_Problem description_. Please extract every line of the material that follows and reproduce each one word for word, in the original order.

_Data for this exercise_.
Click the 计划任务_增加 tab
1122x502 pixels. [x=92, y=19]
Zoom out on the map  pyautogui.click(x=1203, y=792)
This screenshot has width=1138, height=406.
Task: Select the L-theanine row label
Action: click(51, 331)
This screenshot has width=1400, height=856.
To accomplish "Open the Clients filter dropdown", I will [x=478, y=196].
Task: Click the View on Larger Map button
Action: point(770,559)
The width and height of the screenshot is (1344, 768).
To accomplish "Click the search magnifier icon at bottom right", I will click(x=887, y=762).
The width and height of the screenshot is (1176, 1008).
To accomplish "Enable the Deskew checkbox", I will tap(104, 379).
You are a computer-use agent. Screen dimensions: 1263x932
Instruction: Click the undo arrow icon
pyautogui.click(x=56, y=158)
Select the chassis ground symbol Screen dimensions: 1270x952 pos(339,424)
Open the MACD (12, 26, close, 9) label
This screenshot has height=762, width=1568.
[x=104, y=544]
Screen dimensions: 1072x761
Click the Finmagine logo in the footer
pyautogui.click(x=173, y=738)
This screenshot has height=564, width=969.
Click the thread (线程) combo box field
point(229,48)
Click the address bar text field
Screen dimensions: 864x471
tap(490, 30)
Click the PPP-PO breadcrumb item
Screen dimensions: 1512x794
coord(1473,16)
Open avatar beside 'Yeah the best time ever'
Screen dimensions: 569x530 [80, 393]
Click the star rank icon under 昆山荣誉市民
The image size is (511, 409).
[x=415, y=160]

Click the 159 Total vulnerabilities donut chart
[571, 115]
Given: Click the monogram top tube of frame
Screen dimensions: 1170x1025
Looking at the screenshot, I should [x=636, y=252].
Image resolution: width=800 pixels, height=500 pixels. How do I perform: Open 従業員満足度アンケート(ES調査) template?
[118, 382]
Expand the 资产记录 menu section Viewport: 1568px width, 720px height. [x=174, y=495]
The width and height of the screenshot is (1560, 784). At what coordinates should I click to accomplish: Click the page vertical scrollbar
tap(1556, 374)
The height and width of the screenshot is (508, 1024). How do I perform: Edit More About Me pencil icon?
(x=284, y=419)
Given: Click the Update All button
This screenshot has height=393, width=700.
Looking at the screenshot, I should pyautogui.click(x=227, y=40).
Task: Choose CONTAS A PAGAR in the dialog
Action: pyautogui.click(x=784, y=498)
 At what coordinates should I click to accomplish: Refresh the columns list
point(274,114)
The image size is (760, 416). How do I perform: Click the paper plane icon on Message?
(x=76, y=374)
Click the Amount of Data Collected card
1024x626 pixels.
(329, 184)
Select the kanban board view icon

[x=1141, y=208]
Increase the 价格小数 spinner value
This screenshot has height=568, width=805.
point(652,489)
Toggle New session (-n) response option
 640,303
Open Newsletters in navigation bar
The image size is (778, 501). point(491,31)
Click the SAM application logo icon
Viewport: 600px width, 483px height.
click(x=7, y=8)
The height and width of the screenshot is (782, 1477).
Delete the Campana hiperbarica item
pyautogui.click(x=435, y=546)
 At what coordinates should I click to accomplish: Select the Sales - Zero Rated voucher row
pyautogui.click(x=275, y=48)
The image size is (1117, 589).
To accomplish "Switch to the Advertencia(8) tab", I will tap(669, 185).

_Output_.
Click the 计划任务_增加 tab
1122x502 pixels. [x=92, y=19]
Zoom out on the map  pyautogui.click(x=1203, y=792)
This screenshot has width=1138, height=406.
Task: Select the L-theanine row label
Action: click(51, 331)
This screenshot has width=1400, height=856.
To accomplish "Open the Clients filter dropdown", I will [x=478, y=196].
Task: Click the View on Larger Map button
Action: point(770,559)
The width and height of the screenshot is (1344, 768).
To accomplish "Click the search magnifier icon at bottom right", I will click(x=887, y=762).
The width and height of the screenshot is (1176, 1008).
To accomplish "Enable the Deskew checkbox", I will tap(104, 379).
You are a computer-use agent. Screen dimensions: 1263x932
Instruction: Click the undo arrow icon
pyautogui.click(x=56, y=158)
Select the chassis ground symbol Screen dimensions: 1270x952 pos(339,424)
Open the MACD (12, 26, close, 9) label
This screenshot has height=762, width=1568.
[x=104, y=544]
Screen dimensions: 1072x761
Click the Finmagine logo in the footer
pyautogui.click(x=173, y=738)
This screenshot has height=564, width=969.
Click the thread (线程) combo box field
point(229,48)
Click the address bar text field
Screen dimensions: 864x471
tap(490, 30)
Click the PPP-PO breadcrumb item
Screen dimensions: 1512x794
coord(1473,16)
Open avatar beside 'Yeah the best time ever'
Screen dimensions: 569x530 [80, 393]
Click the star rank icon under 昆山荣誉市民
The image size is (511, 409).
[x=415, y=160]

Click the 159 Total vulnerabilities donut chart
[571, 115]
Given: Click the monogram top tube of frame
Screen dimensions: 1170x1025
Looking at the screenshot, I should [x=636, y=252].
Image resolution: width=800 pixels, height=500 pixels. How do I perform: Open 従業員満足度アンケート(ES調査) template?
[118, 382]
Expand the 资产记录 menu section Viewport: 1568px width, 720px height. [x=174, y=495]
The width and height of the screenshot is (1560, 784). At what coordinates should I click to accomplish: Click the page vertical scrollbar
tap(1556, 374)
The height and width of the screenshot is (508, 1024). How do I perform: Edit More About Me pencil icon?
(x=284, y=419)
Given: Click the Update All button
This screenshot has height=393, width=700.
Looking at the screenshot, I should pyautogui.click(x=227, y=40).
Task: Choose CONTAS A PAGAR in the dialog
Action: pyautogui.click(x=784, y=498)
 At what coordinates should I click to accomplish: Refresh the columns list
point(274,114)
The image size is (760, 416). How do I perform: Click the paper plane icon on Message?
(x=76, y=374)
Click the Amount of Data Collected card
1024x626 pixels.
(329, 184)
Select the kanban board view icon

[x=1141, y=208]
Increase the 价格小数 spinner value
This screenshot has height=568, width=805.
point(652,489)
Toggle New session (-n) response option
 640,303
Open Newsletters in navigation bar
The image size is (778, 501). point(491,31)
Click the SAM application logo icon
Viewport: 600px width, 483px height.
click(x=7, y=8)
The height and width of the screenshot is (782, 1477).
Delete the Campana hiperbarica item
pyautogui.click(x=435, y=546)
 At what coordinates should I click to accomplish: Select the Sales - Zero Rated voucher row
pyautogui.click(x=275, y=48)
The image size is (1117, 589).
To accomplish "Switch to the Advertencia(8) tab", I will tap(669, 185).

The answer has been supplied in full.